Finding 4: ACRA Filing Non-Compliance
MAS noted (and ACRA has separately flagged) material rates of late or non-filing by VCCs:
| Filing Requirement | Common Failure | Consequence |
|---|---|---|
| Annual return (within 7 months of financial year-end) | Late filing or complete non-filing | ACRA composition fine; director liability |
| Audited financial statements (within 5 months of FYE) | Audit not commissioned in time; statements filed late | ACRA fine; 13O/13U incentive at risk |
| Register of members updates | Investor subscriptions/redemptions not reflected promptly | VCC Act breach; AML/CFT record-keeping failure |
| Director changes | Director appointments/resignations not filed within 14 days | ACRA fine; potential SFA breach |
Finding 5: Tax Incentive Condition Breaches
For VCCs holding 13O or 13U approvals, MAS (working with IRAS) found that a significant minority were in breach of their approval conditions:
- AUM minimum: Funds had fallen below the S$10M (13O) or S$50M (13U) AUM floor without seeking a grace period or notifying MAS/IRAS
- Local investment requirement (13U): At least 10% of AUM (or S$10M, whichever is lower) must be invested in Singapore-listed securities or other qualifying local assets — several funds had zero Singapore investments
- Qualifying business spending: Fund managers had not maintained the S$200,000 (13O) or S$500,000 (13U) annual Singapore business expenditure, or could not evidence it
- Timeliness of IRAS notification: Funds had not notified IRAS within the required timeframe of material changes to fund structure, AUM, or investor composition
MAS Remediation Expectations
MAS has stated in Circular IID 04/2025 that it expects all VCC fund managers to:
- Conduct a self-assessment against the findings in the circular within 3 months of publication
- Remediate identified gaps within 6 months of publication
- Report to their board or investment committee on the self-assessment outcome and remediation plan
- Maintain documented evidence of remediation (policies updated, investor files supplemented, custody agreements executed)

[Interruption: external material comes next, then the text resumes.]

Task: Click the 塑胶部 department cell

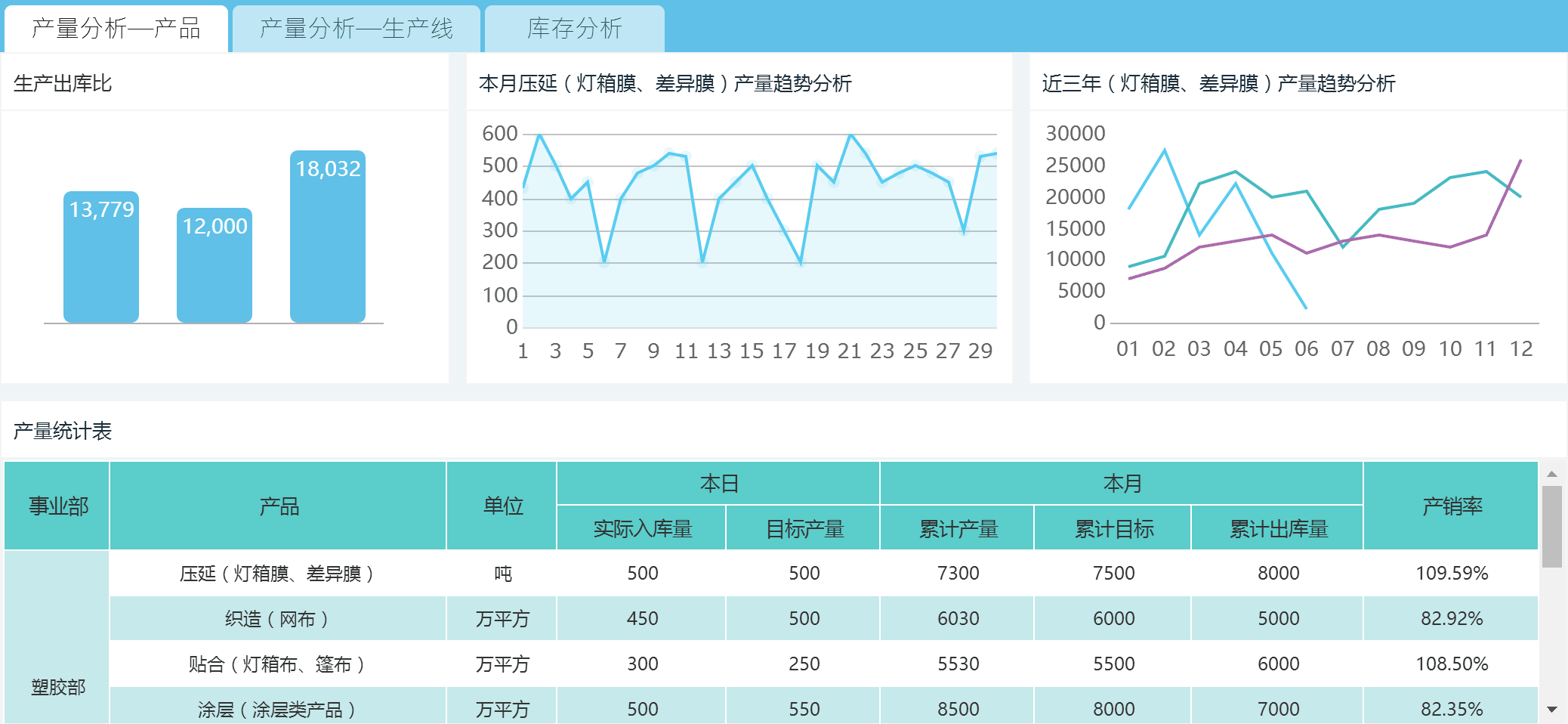Action: pos(57,688)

MAS has indicated it will conduct follow-up reviews in late 2025 and 2026. Fund managers who cannot demonstrate good-faith remediation will face formal supervisory action.
Practical Remediation Checklist
| Area | Immediate Actions |
|---|---|
| AML/CFT | Review all investor files; refresh CDD for investors onboarded >2 years ago; update risk assessment; run sanctions screening |
| Custody | Confirm written custody agreement; verify custodian is MAS-eligible; ensure assets are in VCC name, not manager name |
| Sub-fund records | Audit asset attribution; implement per-sub-fund NAV calculation; document cost-allocation policy |
| ACRA filings | Check filing history; file any overdue annual returns immediately; review register of members currency |
| Tax incentive | Confirm AUM vs incentive minimums; check Singapore investment levels; confirm annual spending; verify IRAS notifications are current |
Looking Ahead: MAS VCC Policy in 2025–2026
Beyond the thematic review, MAS has signalled several policy directions for VCCs in the near term:
- Enhanced AML/CFT guidance specific to VCCs (expected mid-2025), including sector-specific red flag indicators
- ESG reporting requirements for institutional-grade VCCs — alignment with TCFD and ISSB standards likely to be encouraged, and potentially mandated for public-offer funds
- Digital asset VCCs — MAS is developing a clearer framework for VCCs holding tokenised assets, digital tokens, and crypto-adjacent investments
- VCC-MAS co-location requirements — increased scrutiny on whether VCC fund managers are genuinely Singapore-based (vs. managing from overseas and using Singapore as a nominal domicile)
The overall regulatory direction is clear: Singapore wants VCCs to be substantively operated in Singapore, with genuine compliance infrastructure — not merely paper vehicles. Fund managers who build this substance now will be well-positioned for the decade ahead.